Material provided:
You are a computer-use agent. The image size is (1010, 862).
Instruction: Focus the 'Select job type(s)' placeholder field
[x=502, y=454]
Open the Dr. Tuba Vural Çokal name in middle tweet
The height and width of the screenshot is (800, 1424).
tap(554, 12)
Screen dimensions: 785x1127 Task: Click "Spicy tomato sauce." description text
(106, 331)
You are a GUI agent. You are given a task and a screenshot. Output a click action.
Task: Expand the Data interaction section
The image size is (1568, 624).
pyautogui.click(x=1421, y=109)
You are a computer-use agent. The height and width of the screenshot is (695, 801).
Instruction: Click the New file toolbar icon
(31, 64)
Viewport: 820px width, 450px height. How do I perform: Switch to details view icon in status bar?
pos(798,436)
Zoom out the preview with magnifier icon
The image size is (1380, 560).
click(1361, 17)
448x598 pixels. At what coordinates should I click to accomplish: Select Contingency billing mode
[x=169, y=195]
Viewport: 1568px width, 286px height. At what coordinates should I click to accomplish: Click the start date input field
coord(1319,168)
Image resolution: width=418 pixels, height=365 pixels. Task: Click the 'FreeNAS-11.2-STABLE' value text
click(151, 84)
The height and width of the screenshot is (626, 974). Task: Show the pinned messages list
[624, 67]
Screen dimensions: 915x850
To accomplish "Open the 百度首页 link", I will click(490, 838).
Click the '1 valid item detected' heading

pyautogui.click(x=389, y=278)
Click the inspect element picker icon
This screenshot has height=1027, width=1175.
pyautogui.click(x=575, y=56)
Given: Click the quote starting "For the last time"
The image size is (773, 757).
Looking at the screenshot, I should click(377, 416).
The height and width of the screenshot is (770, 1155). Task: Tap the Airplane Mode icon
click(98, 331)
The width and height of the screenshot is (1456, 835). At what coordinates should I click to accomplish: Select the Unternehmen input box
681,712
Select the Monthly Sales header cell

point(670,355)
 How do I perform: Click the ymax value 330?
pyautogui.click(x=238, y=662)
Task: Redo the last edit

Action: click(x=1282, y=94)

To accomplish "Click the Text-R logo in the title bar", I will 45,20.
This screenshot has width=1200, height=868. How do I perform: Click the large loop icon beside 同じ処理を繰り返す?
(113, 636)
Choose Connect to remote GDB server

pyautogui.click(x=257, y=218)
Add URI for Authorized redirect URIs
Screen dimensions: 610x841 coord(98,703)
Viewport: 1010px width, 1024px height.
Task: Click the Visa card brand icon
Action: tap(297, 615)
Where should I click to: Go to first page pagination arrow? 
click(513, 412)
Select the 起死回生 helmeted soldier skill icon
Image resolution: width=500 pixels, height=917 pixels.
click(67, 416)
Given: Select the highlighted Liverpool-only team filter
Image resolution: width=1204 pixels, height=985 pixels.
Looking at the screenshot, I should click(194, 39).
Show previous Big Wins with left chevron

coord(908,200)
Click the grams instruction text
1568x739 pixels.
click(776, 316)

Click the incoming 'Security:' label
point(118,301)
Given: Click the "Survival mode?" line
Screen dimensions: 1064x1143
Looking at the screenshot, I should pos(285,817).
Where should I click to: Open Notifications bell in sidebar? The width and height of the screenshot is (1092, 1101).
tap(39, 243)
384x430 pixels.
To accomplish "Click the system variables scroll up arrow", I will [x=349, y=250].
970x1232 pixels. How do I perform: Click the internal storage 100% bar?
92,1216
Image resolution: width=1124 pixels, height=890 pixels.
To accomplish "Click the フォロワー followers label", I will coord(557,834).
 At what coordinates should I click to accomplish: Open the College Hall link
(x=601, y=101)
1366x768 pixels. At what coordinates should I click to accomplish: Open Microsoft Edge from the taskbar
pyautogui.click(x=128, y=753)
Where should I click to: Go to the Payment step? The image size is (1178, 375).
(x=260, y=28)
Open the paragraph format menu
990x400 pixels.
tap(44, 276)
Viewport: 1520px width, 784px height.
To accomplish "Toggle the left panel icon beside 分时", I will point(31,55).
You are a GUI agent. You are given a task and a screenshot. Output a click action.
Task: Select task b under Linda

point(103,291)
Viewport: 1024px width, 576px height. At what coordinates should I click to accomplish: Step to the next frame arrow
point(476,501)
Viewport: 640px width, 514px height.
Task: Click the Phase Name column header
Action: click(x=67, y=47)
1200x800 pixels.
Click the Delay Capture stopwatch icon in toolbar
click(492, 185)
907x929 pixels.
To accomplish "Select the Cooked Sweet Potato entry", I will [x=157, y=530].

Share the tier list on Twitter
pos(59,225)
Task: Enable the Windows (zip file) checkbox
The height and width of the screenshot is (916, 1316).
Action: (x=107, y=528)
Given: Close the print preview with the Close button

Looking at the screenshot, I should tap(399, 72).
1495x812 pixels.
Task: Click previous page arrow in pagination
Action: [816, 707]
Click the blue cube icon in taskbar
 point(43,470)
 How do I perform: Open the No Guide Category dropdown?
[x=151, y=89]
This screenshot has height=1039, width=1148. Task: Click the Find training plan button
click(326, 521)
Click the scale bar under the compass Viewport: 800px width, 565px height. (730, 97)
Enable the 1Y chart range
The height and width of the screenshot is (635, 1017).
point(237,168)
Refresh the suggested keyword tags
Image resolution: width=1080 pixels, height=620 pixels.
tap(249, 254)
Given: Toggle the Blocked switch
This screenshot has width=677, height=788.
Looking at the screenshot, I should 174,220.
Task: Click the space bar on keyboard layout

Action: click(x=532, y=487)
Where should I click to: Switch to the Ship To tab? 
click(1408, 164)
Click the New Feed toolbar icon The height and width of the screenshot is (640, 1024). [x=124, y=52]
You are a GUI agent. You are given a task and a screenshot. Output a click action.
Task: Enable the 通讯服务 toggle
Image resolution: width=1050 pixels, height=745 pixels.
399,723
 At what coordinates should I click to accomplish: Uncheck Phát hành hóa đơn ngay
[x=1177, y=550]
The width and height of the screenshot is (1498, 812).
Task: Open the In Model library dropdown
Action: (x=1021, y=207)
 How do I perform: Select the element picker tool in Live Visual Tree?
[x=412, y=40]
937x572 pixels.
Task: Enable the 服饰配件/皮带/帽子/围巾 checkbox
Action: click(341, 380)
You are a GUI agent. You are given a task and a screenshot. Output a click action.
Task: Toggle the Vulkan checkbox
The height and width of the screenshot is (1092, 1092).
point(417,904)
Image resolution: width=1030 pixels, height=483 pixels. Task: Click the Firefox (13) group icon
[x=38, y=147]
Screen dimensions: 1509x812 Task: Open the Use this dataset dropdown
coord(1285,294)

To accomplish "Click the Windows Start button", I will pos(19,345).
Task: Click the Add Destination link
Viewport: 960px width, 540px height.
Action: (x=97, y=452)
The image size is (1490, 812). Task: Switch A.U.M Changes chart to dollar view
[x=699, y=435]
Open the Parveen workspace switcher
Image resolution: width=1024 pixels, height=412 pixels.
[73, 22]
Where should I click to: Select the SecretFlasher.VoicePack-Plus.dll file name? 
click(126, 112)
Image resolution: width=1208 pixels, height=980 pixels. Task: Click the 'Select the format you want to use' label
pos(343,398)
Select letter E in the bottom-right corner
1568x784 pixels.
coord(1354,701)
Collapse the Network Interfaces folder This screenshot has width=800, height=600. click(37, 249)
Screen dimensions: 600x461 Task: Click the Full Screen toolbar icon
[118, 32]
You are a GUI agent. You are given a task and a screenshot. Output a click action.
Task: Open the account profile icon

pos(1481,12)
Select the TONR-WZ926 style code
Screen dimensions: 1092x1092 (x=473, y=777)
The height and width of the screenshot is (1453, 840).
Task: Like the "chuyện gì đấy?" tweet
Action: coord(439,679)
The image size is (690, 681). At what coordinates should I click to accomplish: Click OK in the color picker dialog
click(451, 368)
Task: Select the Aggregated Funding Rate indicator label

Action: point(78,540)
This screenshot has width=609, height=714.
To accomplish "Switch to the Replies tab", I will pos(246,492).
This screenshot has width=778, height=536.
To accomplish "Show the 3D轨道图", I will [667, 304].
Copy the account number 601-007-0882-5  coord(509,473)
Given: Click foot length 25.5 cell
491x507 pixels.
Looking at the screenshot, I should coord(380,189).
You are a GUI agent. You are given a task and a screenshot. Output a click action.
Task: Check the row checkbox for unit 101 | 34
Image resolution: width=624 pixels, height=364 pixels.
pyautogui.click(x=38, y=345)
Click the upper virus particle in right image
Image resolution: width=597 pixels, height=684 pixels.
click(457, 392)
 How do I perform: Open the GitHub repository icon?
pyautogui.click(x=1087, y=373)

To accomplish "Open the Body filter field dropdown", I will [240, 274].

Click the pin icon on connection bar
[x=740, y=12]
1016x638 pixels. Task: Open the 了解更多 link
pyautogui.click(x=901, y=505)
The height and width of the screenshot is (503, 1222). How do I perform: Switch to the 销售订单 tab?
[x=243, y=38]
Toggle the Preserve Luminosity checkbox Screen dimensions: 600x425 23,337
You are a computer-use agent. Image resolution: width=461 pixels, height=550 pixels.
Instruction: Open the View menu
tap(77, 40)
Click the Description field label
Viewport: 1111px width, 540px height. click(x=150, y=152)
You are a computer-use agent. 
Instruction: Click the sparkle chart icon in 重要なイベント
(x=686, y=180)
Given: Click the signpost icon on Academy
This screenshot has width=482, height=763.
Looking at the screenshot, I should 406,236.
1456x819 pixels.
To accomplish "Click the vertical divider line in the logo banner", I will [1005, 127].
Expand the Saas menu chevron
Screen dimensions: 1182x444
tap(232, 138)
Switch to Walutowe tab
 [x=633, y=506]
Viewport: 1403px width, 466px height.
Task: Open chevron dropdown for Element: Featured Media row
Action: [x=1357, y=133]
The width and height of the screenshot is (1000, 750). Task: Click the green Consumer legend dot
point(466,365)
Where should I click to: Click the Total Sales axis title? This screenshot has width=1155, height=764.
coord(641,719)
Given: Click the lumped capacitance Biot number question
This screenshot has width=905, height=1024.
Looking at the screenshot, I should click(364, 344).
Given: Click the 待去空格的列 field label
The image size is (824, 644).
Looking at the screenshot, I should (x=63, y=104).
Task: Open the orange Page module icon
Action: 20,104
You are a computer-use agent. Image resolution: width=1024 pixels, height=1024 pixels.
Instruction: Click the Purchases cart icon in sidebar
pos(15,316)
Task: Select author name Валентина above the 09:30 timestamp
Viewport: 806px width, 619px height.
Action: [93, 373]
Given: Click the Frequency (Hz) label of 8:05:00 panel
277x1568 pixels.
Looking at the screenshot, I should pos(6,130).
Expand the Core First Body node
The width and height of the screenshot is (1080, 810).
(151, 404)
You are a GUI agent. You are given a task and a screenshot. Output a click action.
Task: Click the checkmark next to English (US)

Problem description: The lines above, starting at the one with "Where should I click to: Click" and ending at the one with "Given: Click the 待去空格的列 field label", are the only ones to return, exactly as written.

Written reply:
Where should I click to: Click the Total Sales axis title? This screenshot has width=1155, height=764.
coord(641,719)
Given: Click the lumped capacitance Biot number question
This screenshot has width=905, height=1024.
Looking at the screenshot, I should click(364, 344).
Given: Click the 待去空格的列 field label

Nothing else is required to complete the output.